Three Times More Verbose Than God!
Savant started managing money in April of 1993–exactly 25 years ago. The then, far-fetched concept of managing investments in a disciplined, evidence-based, fee-only, fiduciary way was unique and, frankly, on the fringes. At the time, index funds represented less than one percent of all mutual fund assets and ETFs were in their infancy. Asset allocation and broad global diversification were ivory tower academic concepts that retail investors did not understand and mostly ignored. The idea of keeping costs low and managing taxes was completely foreign to the investment establishment. And people actually still thought they could time markets and pick hot stocks (and sell the bad stocks right before they cratered).
I am proud that Savant forged a different path. I believe the concepts we embraced both gave our clients a huge edge and helped transform the investment landscape over the last 25 years. As a result, Savant built one of the nation’s largest and most successful independent advisory firms.
How did we do this? We had the advantage of a clean slate. Unlike the establishment that was fully entrenched in commissions, selling speculative products, pushing clients’ greed and fear buttons, trying to predict markets and obsessing over picking stocks, we had no baggage regarding how to manage money and did not earn commissions.
This allowed us to think differently. We shunned flawed conventional wisdom and instead looked to academia, evidence, and common sense. One of the most important things we did was formalize, in writing, the maxims that would guide us the next 25 years. What is a maxim? A maxim is a piece of wisdom with timeless value. A good corollary is the Ten Commandments—thousands of years ago God etched ten timeless ideas in stone.

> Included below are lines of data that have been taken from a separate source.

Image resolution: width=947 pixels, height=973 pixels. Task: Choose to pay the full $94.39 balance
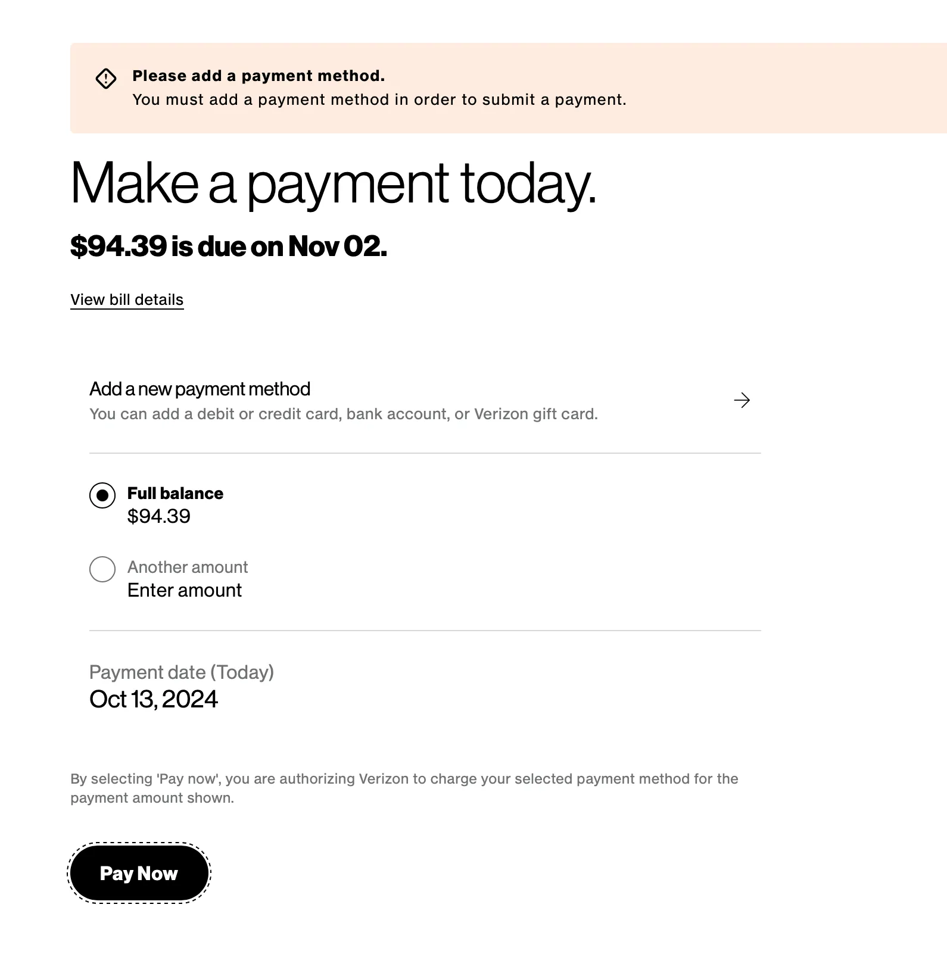(x=102, y=495)
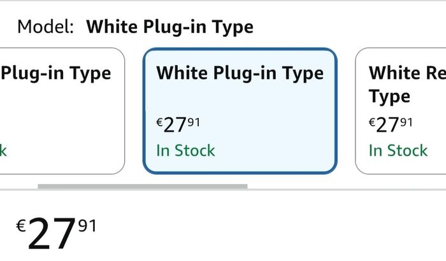Click the €27.91 price inside selected White Plug-in card
Viewport: 446px width, 261px height.
tap(178, 125)
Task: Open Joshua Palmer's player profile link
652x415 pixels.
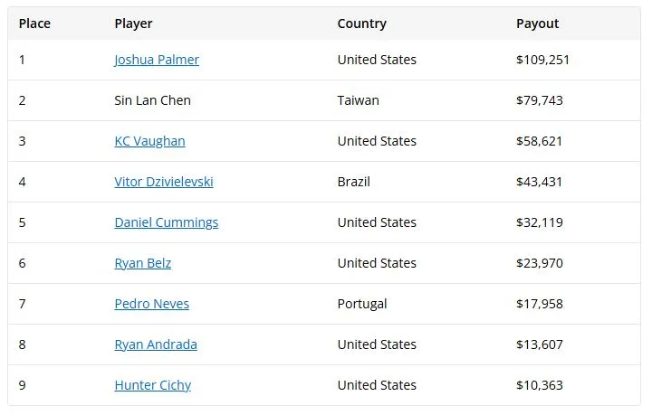Action: (157, 60)
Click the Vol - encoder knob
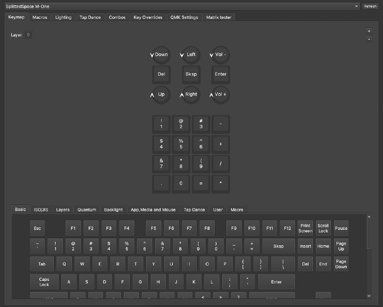Image resolution: width=383 pixels, height=307 pixels. click(x=221, y=55)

In early 1993, we decided to do the same (but not in stone). We believed that formalizing a sound discipline would focus our decision-making process and increase the odds that we took good risks that offered our clients solid returns, and avoided speculative activities that caused needless risk. We considered the latest academic research. We identified the best lessons and principles of investing that made investment gurus like Warren Buffett, Jack Bogle, and John Templeton legendary. We looked at some of the biggest mistakes investors had made over the years and what we could do to help our clients avoid hitting the same potholes. We considered industry research that challenged conventional wisdom. And, when all was said and done, we formalized our maxims in writing. While God was pretty concise (10 maxims), we just couldn’t help ourselves from being far more verbose—we identified 23 Savant Investment Maxims. With these in hand, we committed to using the maxims as guardrails to help us make good investment decisions.

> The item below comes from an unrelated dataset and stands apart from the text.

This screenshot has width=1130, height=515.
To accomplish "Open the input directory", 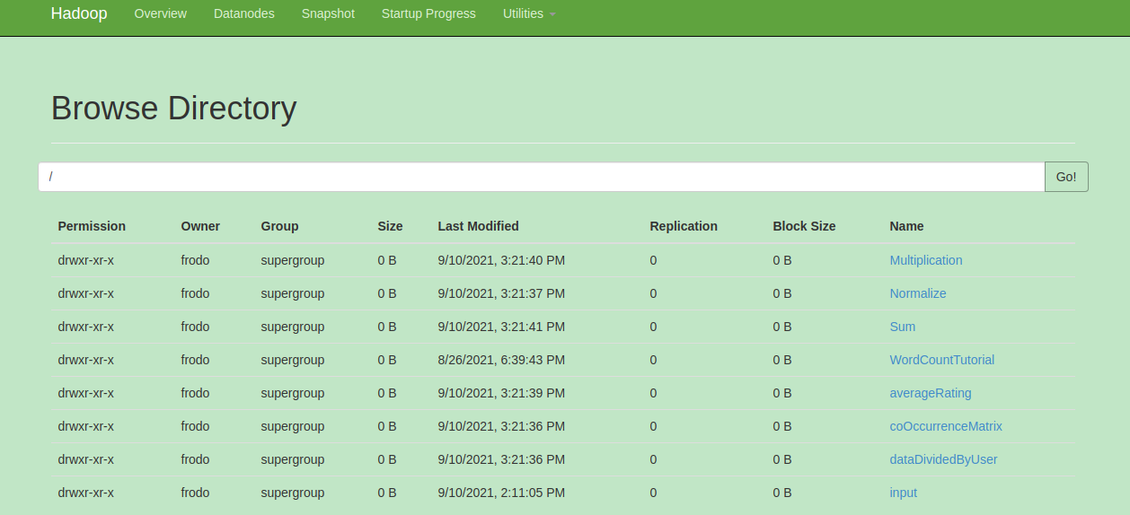I will [903, 493].
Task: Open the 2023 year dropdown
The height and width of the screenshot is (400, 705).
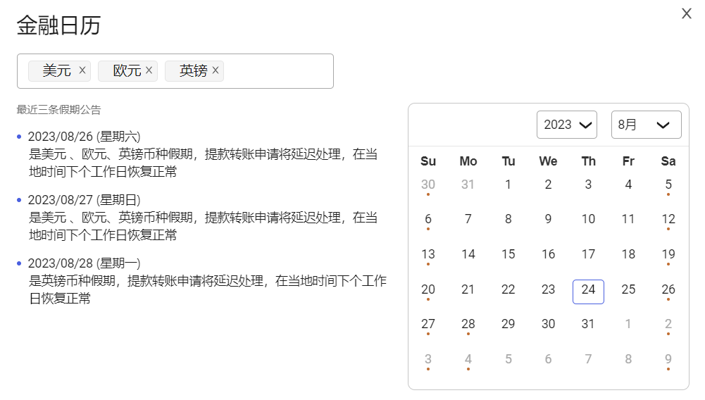Action: click(566, 125)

The first real test came in the late 1990s when a number of clients pressed us to abandon diversification and buy dotcom and telecom index funds. I recall a situation in early 2000 where a client was frustrated with us because we had stuck to our maxims and avoided day-trading dotcoms. We had just come off what we thought was a great year. Still, the client was angry. He pointed out that his brother-in-law, who until a year earlier was a brick layer, had quit his day job and made nearly 50% trading technology stocks (ironically the tech index was up 78% in 1999). Savant was fired, and his brother-in-law was hired (to trade our former client’s money just before the 2000-2002 technology bubble popped). Sadly, he lost most of his money. While our remaining clients did not escape unscathed, they lost far less than most investors who focused heavily on high-flying tech stocks of the day. The maxims were put to the test and saved the day!
In the aftermath of the 2000-2002 bear market, we revisited the maxims. It had been a turbulent and extraordinary period. As a result, we wanted to consider any new lessons learned. After lots of introspection and debate, we added seven new maxims and refined a few of the original 23. What emerged was a “new and improved” list of 30 Savant Investment Maxims.
Soon after, the financial crisis of 2007-2009 shook the investment world. The maxims again helped us navigate our clients through turbulent times and, in our opinion, helped our clients recover faster than less disciplined investors. When the dust settled, our investment committee again decided to review the 30 maxims to confirm they still held true and were complete. This time, we determined that the maxims neither needed editing nor were additional maxims required.
Today, Savant’s 30 investment maxims remain the bedrock of our investment philosophy. They guide our investment team and process. They are guardrails that attempt to keep you on the fairway and out of the rough. Sometimes this means Savant does not jump on the latest trends and ignores the media hype. Wh-ile it may cause us to sometimes take a seemingly boring path, the maxims have guided our clients for 25 years. They remain an important tool to protect you and help you take advantage of timeless wisdom and avoid needless, speculative risk over the next 25 years and beyond.